アウトプットは知っている言葉の塊

 普段、僕らはこうして文章を書いたり、会話をしたりする中で、いろんなワードを使っています。何気なく口から出てくる言葉、すらすら書ける文章、どちらも脳で少しは考えられた上で出てくるワードの塊なのでしょうけど、そのほとんどのワードは、たいてい自分がちゃんと理解しているワードなのではないかと思います。


 先日、私はある文章を読んでいて、分からないワードが出てきました。そして、そのワードについていろいろ調べたんですけど、それでもまだ自分のものにできるほど理解していない。なので、自分の会話や文章といったアウトプットの中で、そのワードをまだ使える状況ではないんですよね。


 そこで、「ああ、僕らのアウトプットのほとんどは、こうして自分が知っているワードの中で組み立てられているんだなあ」と改めて感じたわけです。でもそれと同時に、世で言うバズワードなんていうものは、きっとその限りではないんだろうなとも思いました。


 例えば、マーケティングの世界のワードの中でも、ここ最近は「ソーシャルCRM」というワードがものすごく流行しています。でも正直言って、結構多くの人が分からないまま使っていると思うんですよね。ソーシャルCRMの前に、「CRM」すら分かっていない人もかなりいると思います。でも、皆、さもちゃんと分かっているような感じでものを言う。その分野をわりとよく分かっている僕からすれば、「君、全然分かってないじゃん!」という話なわけです。

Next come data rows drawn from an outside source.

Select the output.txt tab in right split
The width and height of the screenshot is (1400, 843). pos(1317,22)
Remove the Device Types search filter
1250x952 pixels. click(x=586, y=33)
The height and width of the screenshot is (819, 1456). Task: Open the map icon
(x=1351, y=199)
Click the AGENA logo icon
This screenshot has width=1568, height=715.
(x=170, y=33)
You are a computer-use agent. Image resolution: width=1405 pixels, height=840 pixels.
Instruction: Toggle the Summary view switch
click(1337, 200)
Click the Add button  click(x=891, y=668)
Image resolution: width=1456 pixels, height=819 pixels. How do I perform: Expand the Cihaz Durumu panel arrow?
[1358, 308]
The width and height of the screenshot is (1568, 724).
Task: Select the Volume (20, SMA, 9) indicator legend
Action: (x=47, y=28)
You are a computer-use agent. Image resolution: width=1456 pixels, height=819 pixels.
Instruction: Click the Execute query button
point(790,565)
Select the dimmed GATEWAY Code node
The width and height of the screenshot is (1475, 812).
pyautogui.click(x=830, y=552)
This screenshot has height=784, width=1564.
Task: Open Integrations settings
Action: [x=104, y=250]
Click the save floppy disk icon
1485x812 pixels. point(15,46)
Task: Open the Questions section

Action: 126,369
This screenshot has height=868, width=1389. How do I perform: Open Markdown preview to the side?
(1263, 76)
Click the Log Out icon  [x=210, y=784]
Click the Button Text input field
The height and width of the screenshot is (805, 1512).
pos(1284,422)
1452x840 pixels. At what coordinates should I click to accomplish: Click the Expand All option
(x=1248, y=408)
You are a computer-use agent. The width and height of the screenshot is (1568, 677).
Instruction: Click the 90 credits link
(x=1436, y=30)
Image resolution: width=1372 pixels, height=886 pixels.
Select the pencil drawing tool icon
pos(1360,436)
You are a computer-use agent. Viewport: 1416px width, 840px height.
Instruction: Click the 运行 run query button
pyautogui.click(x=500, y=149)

 でも、バズワードになるようなものは、そのほとんどが、人々の理解度が低い状態のまま、言葉だけがひとり歩きするのだと思うのです。なので、結局のところ定着しない。CRMなんて、正にそういう歴史を辿ってきたわけです。分かっていない人が騒ぎ立てるから、言葉だけがひとり歩きして、理解度が低いレベルのまま世に広まっていく。そりゃあ、定着しないわけです。


 やはり、自分がアウトプットするものには、ある程度の責任は必要だと思います。営業の世界などでは大きく見せることもあるでしょうけど、なるべくなら知ったかぶりなどをせずに、自分で使うワードを自分でしっかり理解した上で使いたいものですね。そしてそれと同時にアウトプットに深みを増すためにも、やっぱりいろんな教養を身に付けることが大事だなと改めて感じました。やっぱり、何事も素の自分が良いですし、素の自分で勝負したいと思うんですよね。